### Exercise aim
Which of the lines in the listing that follows hold "below"? Pull each one out.

### Data to use
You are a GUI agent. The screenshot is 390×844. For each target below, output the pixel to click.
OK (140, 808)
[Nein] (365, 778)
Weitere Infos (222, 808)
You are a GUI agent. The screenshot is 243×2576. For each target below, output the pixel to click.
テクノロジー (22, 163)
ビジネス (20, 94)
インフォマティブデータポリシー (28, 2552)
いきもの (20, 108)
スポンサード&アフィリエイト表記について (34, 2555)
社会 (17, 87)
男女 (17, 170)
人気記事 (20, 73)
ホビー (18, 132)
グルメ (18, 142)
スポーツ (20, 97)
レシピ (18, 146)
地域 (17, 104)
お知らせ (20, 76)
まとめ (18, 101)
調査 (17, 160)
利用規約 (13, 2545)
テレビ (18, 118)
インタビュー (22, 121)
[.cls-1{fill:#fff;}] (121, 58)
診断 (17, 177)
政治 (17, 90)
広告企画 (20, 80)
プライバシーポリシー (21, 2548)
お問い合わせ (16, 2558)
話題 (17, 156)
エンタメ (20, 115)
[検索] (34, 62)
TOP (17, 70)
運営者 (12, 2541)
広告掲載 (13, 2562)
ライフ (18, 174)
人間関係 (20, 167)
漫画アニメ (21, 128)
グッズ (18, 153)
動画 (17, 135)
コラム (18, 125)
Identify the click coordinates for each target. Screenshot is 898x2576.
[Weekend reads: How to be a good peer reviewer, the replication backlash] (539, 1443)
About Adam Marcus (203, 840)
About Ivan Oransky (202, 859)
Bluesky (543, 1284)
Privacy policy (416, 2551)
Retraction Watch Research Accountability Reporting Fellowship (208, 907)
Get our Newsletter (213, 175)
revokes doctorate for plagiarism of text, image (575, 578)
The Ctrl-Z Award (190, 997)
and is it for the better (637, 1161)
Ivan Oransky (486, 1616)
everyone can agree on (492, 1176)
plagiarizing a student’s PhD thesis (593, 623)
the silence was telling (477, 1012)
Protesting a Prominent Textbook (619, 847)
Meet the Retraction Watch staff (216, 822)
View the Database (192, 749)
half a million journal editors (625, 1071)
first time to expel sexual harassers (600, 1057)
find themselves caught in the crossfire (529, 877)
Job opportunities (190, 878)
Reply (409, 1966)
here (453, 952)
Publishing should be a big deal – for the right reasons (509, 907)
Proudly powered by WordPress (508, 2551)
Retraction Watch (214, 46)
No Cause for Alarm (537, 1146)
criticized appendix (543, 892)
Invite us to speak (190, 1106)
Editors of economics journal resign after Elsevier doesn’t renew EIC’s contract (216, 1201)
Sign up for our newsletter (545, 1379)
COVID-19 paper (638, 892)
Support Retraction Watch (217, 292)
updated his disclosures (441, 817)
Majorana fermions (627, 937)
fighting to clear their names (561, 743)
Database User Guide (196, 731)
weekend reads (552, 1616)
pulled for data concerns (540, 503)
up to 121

### Written response
You are a GUI agent. The screenshot is 390×844. For each target below, output the pixel to click.
You are a GUI agent. The screenshot is 243×2576. For each target below, output the pixel to click.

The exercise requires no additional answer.